The records follow. Print, word for word, the first line through the "L10n team update (123, 2205)" line.
*** DATASET ***
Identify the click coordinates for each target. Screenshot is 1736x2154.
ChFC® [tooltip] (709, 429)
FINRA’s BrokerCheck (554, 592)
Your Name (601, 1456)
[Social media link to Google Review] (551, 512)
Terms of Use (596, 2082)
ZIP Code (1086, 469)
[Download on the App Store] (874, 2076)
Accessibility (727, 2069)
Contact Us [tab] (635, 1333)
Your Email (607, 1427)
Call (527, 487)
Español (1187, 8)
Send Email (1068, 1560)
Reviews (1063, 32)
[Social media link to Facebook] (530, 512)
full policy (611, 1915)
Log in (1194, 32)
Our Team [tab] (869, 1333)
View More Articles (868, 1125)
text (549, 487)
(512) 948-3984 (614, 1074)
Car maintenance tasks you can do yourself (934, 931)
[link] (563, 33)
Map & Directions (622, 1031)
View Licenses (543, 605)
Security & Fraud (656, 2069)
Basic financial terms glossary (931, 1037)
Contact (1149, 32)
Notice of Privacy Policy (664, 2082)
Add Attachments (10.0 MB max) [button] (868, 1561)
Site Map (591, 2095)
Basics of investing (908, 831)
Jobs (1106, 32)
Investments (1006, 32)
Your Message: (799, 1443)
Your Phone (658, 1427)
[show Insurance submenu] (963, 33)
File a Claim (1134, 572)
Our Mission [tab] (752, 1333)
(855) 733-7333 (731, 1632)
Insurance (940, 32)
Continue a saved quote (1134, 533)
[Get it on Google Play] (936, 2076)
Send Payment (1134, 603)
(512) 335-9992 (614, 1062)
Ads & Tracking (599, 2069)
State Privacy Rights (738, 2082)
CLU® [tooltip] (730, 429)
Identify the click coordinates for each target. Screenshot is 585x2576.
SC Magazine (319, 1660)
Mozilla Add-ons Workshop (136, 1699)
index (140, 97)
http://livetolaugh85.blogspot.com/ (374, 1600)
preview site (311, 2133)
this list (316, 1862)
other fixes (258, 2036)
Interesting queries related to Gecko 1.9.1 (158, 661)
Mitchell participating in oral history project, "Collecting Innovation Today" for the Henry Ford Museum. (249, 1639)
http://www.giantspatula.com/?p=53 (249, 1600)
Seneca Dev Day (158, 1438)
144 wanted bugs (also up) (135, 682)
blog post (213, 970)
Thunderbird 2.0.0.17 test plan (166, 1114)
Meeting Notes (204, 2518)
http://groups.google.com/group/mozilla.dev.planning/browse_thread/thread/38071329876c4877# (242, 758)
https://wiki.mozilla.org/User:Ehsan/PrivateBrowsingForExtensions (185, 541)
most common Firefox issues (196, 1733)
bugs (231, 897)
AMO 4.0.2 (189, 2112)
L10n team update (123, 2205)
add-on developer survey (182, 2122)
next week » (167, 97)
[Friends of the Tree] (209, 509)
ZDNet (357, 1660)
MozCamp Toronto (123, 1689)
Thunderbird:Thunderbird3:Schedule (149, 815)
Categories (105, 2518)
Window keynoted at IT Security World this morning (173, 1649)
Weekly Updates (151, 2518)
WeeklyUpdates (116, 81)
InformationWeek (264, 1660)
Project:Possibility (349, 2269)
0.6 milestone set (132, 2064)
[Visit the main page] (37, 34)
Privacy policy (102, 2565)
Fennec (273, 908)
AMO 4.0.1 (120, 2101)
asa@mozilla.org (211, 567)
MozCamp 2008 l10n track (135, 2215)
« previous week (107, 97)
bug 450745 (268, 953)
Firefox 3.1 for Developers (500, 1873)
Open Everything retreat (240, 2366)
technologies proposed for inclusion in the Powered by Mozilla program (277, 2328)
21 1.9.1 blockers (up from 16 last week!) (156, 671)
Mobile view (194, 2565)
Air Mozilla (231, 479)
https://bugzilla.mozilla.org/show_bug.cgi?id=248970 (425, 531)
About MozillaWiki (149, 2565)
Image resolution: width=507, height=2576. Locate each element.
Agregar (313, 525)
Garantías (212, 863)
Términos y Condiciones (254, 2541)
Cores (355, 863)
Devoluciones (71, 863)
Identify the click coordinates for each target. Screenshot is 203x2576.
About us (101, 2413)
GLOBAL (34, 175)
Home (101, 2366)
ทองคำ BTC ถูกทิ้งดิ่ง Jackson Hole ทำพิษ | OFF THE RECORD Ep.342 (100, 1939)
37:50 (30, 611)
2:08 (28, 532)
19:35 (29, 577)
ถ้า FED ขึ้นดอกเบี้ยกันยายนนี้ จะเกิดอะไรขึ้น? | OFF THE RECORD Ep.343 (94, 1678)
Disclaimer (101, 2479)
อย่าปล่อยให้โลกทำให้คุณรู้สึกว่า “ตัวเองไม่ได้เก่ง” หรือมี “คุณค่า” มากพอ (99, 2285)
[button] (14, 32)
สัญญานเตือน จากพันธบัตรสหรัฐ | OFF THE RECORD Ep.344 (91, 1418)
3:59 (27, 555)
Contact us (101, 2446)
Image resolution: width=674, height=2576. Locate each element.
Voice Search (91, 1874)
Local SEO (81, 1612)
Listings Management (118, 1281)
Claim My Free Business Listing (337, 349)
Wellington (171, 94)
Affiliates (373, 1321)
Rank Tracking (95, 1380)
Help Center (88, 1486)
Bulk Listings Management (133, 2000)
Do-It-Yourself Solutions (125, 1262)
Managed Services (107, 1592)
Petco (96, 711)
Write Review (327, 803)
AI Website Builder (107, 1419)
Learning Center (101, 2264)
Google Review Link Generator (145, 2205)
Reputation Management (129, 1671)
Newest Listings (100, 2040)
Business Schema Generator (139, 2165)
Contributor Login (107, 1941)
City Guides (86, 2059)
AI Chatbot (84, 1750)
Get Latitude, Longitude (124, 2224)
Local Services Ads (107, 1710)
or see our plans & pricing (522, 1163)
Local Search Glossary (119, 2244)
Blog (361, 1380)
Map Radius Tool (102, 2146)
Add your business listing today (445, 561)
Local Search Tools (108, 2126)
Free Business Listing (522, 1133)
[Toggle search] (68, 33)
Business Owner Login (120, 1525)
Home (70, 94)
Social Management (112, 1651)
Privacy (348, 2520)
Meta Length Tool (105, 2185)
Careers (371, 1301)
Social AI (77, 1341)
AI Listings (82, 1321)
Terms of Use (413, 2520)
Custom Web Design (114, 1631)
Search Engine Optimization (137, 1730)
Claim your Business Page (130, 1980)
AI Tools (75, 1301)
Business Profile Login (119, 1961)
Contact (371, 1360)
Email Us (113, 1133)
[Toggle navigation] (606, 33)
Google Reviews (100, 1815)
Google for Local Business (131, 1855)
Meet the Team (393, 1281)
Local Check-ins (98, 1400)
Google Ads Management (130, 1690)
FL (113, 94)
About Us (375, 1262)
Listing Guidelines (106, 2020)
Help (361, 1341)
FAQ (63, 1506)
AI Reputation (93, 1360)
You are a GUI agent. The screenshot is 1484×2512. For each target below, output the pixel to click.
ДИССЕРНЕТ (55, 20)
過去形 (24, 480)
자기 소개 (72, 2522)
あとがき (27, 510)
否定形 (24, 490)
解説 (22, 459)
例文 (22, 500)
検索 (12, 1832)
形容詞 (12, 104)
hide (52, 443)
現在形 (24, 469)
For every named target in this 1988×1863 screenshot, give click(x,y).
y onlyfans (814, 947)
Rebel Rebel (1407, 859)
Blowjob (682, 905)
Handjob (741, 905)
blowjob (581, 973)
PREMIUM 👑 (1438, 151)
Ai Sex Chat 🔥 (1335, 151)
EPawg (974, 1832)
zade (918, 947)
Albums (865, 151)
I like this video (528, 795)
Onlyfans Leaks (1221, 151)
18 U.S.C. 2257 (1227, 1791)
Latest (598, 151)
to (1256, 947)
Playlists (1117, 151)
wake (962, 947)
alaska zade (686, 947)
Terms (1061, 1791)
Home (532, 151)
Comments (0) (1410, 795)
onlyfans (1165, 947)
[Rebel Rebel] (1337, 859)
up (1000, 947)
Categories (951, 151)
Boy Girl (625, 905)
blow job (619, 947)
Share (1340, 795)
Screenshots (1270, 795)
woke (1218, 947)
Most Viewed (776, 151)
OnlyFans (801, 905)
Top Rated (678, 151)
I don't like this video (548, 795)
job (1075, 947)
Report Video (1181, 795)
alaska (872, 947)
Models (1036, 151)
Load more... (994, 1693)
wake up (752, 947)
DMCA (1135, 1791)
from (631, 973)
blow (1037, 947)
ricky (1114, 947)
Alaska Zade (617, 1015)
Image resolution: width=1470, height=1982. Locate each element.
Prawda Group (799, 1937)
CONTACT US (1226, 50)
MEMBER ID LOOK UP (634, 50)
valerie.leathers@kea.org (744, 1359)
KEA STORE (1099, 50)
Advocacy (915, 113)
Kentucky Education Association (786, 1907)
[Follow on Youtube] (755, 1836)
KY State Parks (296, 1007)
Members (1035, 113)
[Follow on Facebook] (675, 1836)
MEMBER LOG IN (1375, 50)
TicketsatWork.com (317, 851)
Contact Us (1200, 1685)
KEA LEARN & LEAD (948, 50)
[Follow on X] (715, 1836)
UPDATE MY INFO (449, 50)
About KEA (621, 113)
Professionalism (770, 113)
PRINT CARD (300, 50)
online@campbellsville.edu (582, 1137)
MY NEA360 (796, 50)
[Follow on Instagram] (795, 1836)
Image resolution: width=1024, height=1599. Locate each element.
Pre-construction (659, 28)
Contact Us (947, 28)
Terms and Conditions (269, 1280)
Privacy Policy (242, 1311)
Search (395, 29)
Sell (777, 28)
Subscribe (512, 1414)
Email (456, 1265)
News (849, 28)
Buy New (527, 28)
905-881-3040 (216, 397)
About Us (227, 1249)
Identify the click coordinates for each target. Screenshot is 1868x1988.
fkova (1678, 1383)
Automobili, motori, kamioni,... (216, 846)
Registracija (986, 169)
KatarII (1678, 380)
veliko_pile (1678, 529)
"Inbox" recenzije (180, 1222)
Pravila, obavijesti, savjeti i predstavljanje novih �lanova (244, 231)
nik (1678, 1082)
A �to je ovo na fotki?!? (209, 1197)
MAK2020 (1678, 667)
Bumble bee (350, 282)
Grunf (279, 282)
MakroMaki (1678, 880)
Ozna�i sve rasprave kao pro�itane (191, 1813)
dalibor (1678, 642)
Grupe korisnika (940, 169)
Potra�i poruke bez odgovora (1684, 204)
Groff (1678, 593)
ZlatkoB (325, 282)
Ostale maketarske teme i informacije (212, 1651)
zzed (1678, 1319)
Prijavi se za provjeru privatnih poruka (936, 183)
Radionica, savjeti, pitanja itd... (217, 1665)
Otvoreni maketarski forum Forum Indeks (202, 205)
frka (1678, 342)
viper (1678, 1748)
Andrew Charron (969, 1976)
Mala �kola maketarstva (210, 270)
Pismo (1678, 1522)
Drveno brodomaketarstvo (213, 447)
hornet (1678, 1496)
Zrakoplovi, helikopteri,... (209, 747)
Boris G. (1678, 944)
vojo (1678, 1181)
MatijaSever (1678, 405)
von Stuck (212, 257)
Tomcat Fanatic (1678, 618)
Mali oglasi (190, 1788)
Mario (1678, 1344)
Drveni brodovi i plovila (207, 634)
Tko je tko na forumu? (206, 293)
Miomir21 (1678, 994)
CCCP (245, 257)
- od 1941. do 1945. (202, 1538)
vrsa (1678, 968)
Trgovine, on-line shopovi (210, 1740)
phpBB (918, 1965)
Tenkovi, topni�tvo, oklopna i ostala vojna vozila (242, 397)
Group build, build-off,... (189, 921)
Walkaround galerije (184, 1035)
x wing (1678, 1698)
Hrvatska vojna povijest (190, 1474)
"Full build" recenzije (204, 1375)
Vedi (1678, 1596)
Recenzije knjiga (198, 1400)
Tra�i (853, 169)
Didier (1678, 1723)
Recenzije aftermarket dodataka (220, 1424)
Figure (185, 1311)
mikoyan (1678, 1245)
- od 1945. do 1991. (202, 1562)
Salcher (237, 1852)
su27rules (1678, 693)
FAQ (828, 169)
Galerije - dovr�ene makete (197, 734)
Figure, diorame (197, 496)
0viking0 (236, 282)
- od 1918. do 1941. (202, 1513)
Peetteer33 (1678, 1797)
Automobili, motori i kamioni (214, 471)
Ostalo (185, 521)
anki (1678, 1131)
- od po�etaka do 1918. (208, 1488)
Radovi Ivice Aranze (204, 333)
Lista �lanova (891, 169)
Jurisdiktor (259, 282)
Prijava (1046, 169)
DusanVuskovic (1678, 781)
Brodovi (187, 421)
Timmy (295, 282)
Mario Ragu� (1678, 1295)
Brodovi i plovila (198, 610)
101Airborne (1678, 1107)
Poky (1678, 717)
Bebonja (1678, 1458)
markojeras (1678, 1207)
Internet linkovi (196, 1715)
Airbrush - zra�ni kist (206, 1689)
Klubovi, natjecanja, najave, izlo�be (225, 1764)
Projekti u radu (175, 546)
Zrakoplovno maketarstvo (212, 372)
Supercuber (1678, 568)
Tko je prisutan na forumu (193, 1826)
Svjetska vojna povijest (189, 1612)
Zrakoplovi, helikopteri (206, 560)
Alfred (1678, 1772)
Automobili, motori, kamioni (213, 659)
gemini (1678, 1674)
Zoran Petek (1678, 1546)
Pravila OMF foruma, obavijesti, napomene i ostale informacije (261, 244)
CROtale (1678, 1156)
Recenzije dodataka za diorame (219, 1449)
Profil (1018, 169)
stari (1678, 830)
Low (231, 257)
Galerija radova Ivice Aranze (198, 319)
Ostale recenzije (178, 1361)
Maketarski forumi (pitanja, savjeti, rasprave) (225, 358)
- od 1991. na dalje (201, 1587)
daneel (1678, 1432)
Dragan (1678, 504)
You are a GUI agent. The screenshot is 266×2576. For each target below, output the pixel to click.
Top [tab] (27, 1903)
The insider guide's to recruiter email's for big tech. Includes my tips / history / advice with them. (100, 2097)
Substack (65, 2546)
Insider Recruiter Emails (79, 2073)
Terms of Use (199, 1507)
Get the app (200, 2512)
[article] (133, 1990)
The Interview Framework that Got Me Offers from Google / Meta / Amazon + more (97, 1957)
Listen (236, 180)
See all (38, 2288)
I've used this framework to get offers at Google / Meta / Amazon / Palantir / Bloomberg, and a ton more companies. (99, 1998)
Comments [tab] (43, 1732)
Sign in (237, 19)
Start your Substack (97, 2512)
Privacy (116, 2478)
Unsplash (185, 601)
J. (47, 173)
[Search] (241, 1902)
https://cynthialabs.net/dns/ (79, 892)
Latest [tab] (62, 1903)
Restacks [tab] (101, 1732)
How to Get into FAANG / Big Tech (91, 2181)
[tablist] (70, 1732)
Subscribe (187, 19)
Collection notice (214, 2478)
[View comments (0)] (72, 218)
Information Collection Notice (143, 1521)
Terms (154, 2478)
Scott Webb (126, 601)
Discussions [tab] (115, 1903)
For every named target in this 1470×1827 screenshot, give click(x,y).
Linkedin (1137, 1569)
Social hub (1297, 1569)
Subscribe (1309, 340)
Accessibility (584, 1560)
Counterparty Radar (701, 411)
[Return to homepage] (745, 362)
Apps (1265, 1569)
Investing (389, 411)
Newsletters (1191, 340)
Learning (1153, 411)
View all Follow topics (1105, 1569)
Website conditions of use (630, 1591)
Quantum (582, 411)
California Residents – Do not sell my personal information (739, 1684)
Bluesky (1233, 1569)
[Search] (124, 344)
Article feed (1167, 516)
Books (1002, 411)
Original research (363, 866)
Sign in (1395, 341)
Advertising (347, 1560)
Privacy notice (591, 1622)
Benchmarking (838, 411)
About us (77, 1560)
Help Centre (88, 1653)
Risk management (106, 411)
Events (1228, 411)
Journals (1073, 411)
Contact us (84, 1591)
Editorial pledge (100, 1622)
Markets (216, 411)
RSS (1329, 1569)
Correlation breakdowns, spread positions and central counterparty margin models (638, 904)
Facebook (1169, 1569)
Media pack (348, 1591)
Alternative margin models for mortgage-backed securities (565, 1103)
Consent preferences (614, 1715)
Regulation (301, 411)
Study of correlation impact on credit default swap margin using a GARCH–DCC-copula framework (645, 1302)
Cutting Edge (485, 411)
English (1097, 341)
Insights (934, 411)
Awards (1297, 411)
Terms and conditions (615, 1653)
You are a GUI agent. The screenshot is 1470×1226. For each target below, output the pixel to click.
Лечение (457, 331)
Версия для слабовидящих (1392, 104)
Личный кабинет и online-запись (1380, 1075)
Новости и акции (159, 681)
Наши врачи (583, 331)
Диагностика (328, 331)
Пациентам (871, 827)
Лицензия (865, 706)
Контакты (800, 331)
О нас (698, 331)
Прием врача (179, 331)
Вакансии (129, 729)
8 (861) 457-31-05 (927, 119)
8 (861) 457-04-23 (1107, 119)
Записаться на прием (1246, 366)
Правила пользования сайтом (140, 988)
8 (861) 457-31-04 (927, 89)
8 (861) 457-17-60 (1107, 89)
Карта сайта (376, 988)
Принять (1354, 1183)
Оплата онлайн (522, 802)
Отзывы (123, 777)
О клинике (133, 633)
*** End of DATASET ***
EXPECTED ANSWER –
Identify the click coordinates for each target. Screenshot is 1736x2154.
ChFC® [tooltip] (709, 429)
FINRA’s BrokerCheck (554, 592)
Your Name (601, 1456)
[Social media link to Google Review] (551, 512)
Terms of Use (596, 2082)
ZIP Code (1086, 469)
[Download on the App Store] (874, 2076)
Accessibility (727, 2069)
Contact Us [tab] (635, 1333)
Your Email (607, 1427)
Call (527, 487)
Español (1187, 8)
Send Email (1068, 1560)
Reviews (1063, 32)
[Social media link to Facebook] (530, 512)
full policy (611, 1915)
Log in (1194, 32)
Our Team [tab] (869, 1333)
View More Articles (868, 1125)
text (549, 487)
(512) 948-3984 (614, 1074)
Car maintenance tasks you can do yourself (934, 931)
[link] (563, 33)
Map & Directions (622, 1031)
View Licenses (543, 605)
Security & Fraud (656, 2069)
Basic financial terms glossary (931, 1037)
Contact (1149, 32)
Notice of Privacy Policy (664, 2082)
Add Attachments (10.0 MB max) [button] (868, 1561)
Site Map (591, 2095)
Basics of investing (908, 831)
Jobs (1106, 32)
Investments (1006, 32)
Your Message: (799, 1443)
Your Phone (658, 1427)
[show Insurance submenu] (963, 33)
File a Claim (1134, 572)
Our Mission [tab] (752, 1333)
(855) 733-7333 (731, 1632)
Insurance (940, 32)
Continue a saved quote (1134, 533)
[Get it on Google Play] (936, 2076)
Send Payment (1134, 603)
(512) 335-9992 (614, 1062)
Ads & Tracking (599, 2069)
State Privacy Rights (738, 2082)
CLU® [tooltip] (730, 429)
Identify the click coordinates for each target. Screenshot is 585x2576.
SC Magazine (319, 1660)
Mozilla Add-ons Workshop (136, 1699)
index (140, 97)
http://livetolaugh85.blogspot.com/ (374, 1600)
preview site (311, 2133)
this list (316, 1862)
other fixes (258, 2036)
Interesting queries related to Gecko 1.9.1 (158, 661)
Mitchell participating in oral history project, "Collecting Innovation Today" for the Henry Ford Museum. (249, 1639)
http://www.giantspatula.com/?p=53 (249, 1600)
Seneca Dev Day (158, 1438)
144 wanted bugs (also up) (135, 682)
blog post (213, 970)
Thunderbird 2.0.0.17 test plan (166, 1114)
Meeting Notes (204, 2518)
http://groups.google.com/group/mozilla.dev.planning/browse_thread/thread/38071329876c4877# (242, 758)
https://wiki.mozilla.org/User:Ehsan/PrivateBrowsingForExtensions (185, 541)
most common Firefox issues (196, 1733)
bugs (231, 897)
AMO 4.0.2 (189, 2112)
L10n team update (123, 2205)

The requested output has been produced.